The Lava callback concept

Presently there does not exist a common understanding on how to support event/signal notification (callbacks) in modern object-oriented programming languages.

In the course of the Java development Sun Microsystems has replaced the original event handling concept by a new philosophy based on event listeners, adapter classes, and Java language extensions introducing anonymous and inner classes.

Microsoft has made (and withdrawn) a proposal for an own callback-specific Java language extension ("delegates"), and has then provided a more comprehensive delegate or callable entity notion in C#.

The problem is primarily to find a truly object-oriented and type-safe way to associate arbitrary "client data", provided by the envisaged callback receiver, with the event/signal sender object ("server") without requiring the signal sender to "know" the type and structure of the client data.

We felt that the present Java and C# solutions are too complex and indirect and lack the desirable intuitive simplicity and clarity.
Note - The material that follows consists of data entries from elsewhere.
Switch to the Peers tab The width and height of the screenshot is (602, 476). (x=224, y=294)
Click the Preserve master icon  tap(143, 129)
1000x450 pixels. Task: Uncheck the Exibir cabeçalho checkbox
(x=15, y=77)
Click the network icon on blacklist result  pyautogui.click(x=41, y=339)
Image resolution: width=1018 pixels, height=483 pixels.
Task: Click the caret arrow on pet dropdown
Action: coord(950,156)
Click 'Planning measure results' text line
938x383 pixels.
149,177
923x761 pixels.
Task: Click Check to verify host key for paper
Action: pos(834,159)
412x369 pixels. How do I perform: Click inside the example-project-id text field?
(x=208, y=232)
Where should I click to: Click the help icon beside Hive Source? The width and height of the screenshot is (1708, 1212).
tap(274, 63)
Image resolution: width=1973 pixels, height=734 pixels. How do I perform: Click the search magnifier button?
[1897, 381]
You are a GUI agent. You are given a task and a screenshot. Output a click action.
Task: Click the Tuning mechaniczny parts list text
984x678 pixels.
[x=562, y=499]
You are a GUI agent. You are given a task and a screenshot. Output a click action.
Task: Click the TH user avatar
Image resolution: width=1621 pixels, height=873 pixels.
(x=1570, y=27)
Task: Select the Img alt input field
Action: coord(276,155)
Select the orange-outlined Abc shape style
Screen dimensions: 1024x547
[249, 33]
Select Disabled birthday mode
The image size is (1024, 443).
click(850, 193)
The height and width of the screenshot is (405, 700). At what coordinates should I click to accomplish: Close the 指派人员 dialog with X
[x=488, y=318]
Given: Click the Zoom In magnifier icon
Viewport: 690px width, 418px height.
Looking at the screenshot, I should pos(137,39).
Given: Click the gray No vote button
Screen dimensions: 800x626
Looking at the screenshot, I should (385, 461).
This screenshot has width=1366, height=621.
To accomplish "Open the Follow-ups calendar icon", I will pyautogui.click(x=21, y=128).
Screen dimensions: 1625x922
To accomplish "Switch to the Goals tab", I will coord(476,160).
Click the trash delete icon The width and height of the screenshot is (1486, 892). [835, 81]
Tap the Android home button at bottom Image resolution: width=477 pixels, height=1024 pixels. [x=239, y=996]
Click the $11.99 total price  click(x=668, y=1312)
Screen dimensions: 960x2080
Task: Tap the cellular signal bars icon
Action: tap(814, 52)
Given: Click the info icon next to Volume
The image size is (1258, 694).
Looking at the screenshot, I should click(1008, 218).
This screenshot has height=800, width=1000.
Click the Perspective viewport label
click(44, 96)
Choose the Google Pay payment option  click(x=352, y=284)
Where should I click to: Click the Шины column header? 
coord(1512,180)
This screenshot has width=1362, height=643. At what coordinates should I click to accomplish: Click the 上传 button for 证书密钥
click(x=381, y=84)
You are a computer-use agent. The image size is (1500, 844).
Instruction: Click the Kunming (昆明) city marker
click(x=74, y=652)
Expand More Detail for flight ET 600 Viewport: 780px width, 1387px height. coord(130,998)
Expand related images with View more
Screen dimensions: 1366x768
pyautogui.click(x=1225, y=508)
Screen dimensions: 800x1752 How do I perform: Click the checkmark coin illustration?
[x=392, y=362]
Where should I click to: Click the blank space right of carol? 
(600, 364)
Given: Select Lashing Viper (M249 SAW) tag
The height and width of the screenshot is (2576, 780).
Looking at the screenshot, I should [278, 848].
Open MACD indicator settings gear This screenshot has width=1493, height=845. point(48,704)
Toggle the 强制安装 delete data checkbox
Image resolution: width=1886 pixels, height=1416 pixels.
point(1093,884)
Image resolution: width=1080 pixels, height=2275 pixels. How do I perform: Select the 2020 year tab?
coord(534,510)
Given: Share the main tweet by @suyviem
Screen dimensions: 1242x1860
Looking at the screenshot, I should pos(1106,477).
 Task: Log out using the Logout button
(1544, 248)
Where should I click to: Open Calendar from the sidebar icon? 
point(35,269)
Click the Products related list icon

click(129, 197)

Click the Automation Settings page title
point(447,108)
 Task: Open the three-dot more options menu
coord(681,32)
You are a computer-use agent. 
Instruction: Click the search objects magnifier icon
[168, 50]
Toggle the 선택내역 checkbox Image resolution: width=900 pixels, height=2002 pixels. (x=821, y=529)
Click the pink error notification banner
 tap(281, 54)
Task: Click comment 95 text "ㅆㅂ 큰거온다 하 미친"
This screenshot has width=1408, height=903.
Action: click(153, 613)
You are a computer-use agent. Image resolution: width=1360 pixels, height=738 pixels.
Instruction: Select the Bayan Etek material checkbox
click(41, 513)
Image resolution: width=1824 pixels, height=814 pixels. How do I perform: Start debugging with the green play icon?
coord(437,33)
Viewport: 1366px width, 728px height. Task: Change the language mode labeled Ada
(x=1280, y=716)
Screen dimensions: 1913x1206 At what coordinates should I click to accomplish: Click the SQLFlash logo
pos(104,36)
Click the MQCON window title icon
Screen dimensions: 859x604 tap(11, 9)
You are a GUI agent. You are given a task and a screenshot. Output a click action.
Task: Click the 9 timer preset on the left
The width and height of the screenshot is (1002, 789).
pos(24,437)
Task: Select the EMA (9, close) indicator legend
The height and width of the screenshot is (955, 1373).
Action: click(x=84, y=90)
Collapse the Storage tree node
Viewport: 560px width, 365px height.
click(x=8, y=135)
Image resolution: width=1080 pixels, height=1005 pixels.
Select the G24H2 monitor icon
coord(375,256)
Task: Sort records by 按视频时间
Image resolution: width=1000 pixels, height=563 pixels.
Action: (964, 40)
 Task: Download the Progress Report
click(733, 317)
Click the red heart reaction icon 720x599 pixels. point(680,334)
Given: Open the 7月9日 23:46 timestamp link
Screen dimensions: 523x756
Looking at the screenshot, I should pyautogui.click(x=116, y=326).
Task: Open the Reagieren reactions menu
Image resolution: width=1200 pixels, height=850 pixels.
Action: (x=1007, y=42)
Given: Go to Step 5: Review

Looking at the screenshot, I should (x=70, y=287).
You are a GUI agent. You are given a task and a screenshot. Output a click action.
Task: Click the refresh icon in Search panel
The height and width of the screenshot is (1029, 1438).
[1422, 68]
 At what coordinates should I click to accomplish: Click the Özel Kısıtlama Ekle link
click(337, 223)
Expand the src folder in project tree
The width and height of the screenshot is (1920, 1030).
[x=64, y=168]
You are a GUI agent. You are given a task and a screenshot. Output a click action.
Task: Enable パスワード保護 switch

In contrast to the former, the Lava solution doesn't require the introduction of additional types of entities (like delegates, closures, or inner classes) but is solely based on three specific executable statements: connect, disconnect and signal.

The principal idea has been taken over from the signal/slot concept of the Qt toolkit, and has been modified and adapted to the conceptual setting of the Lava language:

In the signal sender class a signal (that can be emitted by an object of this class) is declared as a member function without output parameters, having the special "signal" attribute. A signal function doesn't have an implementation. An object of a class having signals may explicitly emit a signal using the signal statement (instead of a normal function call statement), with actual parameters, say parm1, parm2, ... :

signal self.sigFunc (parm1,parm2,...)

Note that an object (self in the example) can only itself emit a signal; it cannot force another object to emit a signal, except, of course, if the class of the other object exports a method having this effect (like the sendSignal function in our callback sample).

You can use the connect statement to specify to which handler objects and handler methods a signal is to be transmitted:

connect sigSender.sigFunc to handlerObj.hdlFunc

You may connect the same signal sender / signal function to several handler objects / handler functions. When the sender emits this signal, then all handlers will be invoked in the order of the corresponding connects

Transmitting a signal to a handler object handlerObj having a handler method hdlFunc means that the handler function is invoked with that handler object as call object, and the actual parameters are taken from the signal statement, just as if the following function call would be performed in place of the signal function call:

call handlerObj.hdlFunc(parm1,parm2,...)

This requires that the handler function must have the same number of input (and no output) parameters, and the formal parameters of the signal function must be assignment compatible to the corresponding formal parameters of the handler function.

Moreover, if the call objects or the formal parameters of the functions occurring in the connect statement depend on virtual types, then LavaPE will reject the connect if sigSender and handlerObj don't belong to the same pattern context and thus don't apply the same interpretation to the involved virtual types.

The envisaged extension of the Lava GUI support requires that you can also specify a signal sender class only in the connect statement, rather than a concrete signal sender object (to be explained after the GUI support extension.)

 

Alternative approaches:

The "X Toolkit" of the "X Window System" has provided an early approach to callback programming. Its XtAddCallback function can be viewed as an ancestor of our connect construct used for registering a new callback.

The traditional Java approach uses event listener interfaces and associated adapter classes. Lava's signal/connect approach doesn't need such additional auxiliary classes.

From a more abstract point of view, speaking in terms of design patterns (cf. also the pattern support in Lava), callbacks can be viewed as examples of the observer pattern.

In recent years closures have become more and more popular as a means to cope with callbacks, and several programming languages provide closures now or are planning closure enhancements. See for instance this proposal for Java closures, and this article, which compares three proposals for closures in Java. Mark Reinhold's Blog on the Java closure debate puts more emphasis on the relevance of closures for parallel programming and assesses the previous proposals as not "entirely appropriate".

In contrast to the present closure enthusiasm, we feel that the closure notion is quite contrary to our Lava philosophy. In our opinion closures tend to obscure the data flow as well as the control flow of programs by implicitly passing data around and by involving one or another kind of function pointers. In contrast to this, Lava prefers explicit data flow and explicit control flow, both running strictly "from top to bottom" and being amenable to static analysis algorithms ("at programming time"). Although the implementation of the signal/connect constructs of Lava involves some kind of internal function pointers, these aren't exposed to the programmer, however, and the data flow between the callback requester, signal emitter and signal handler objects is expressed quite explicitly by specifying these objects and by using the parameters of the signal/handler functions.